Vergangenes Jahr gründete das Unternehmen zudem den neuen Geschäftsbereich "Digital Fleet Solutions" als Basis für das Angebot digitaler Instandhaltungsprodukte. Eines davon ist AVIATAR, eine Plattform, auf der zahlreiche Apps eine Vielzahl digitaler Maintenance-, Repair- and Overhaul-Produkte (MRO) und -Dienstleistungen angeboten wird. "Mit Wizz Air haben wir schon einen bedeutenden Partner außerhalb der Lufthansa-Gruppe mit einer großer Flotte für den AVIATAR gewonnen", so Dr.  Bußmann.

Investitionen in Deutschland und Polen

Unter anderem mit Joint Ventures versucht Lufthansa Technik ihre internationale Präsenz auszubauen. Das gemeinsam mit GE Aviation gegründete Unternehmen XEOS soll künftig GEnx-2B- und GE9X-Motoren in Polen instandhalten. Mit MTU Aero Engines wurde der Vertrag zur Gründung des Gemeinschaftsunternehmens EME Aero mit Sitz ebenfalls in Polen geschlossen. Dieses Unternehmen wird sich künftig mit rund 800 Mitarbeitern um die Instandhaltung der Getriebefan-Motoren der PW1000G-Serie kümmern.

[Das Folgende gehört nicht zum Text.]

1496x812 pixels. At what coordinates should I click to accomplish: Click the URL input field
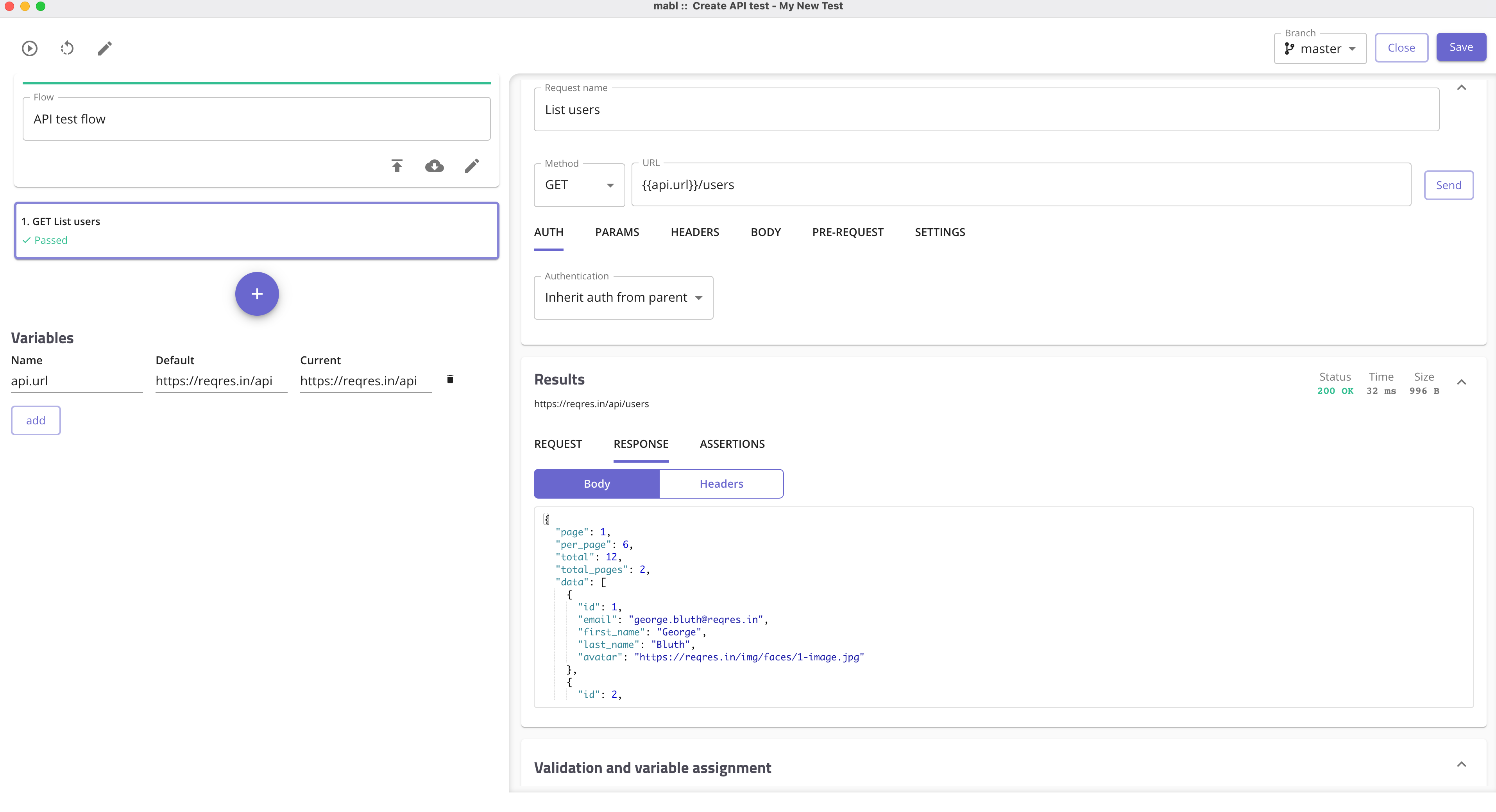[x=1020, y=185]

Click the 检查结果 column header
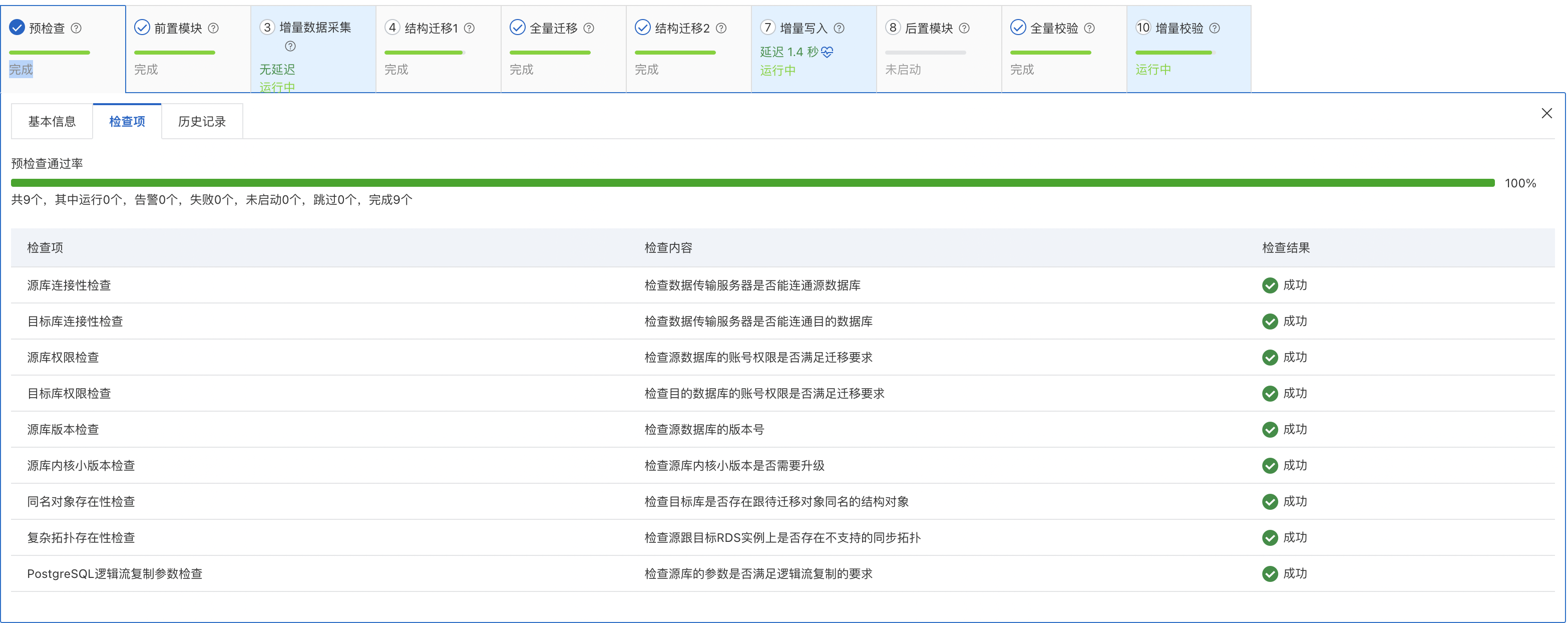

Auch in den Standort Deutschland werde weiter investiert: Ende September hat Lufthansa Technik am Standort Frankfurt Osthafen eine neue Räder- und Bremsen-Werkstatt eröffnet. Auch der Stammsitz des Unternehmens in Hamburg wurde modernisiert. Beispielweise sei in ein neues Center of Excellence für Triebwerksgehäuse und in eine neue Röntgenzentrale investiert worden.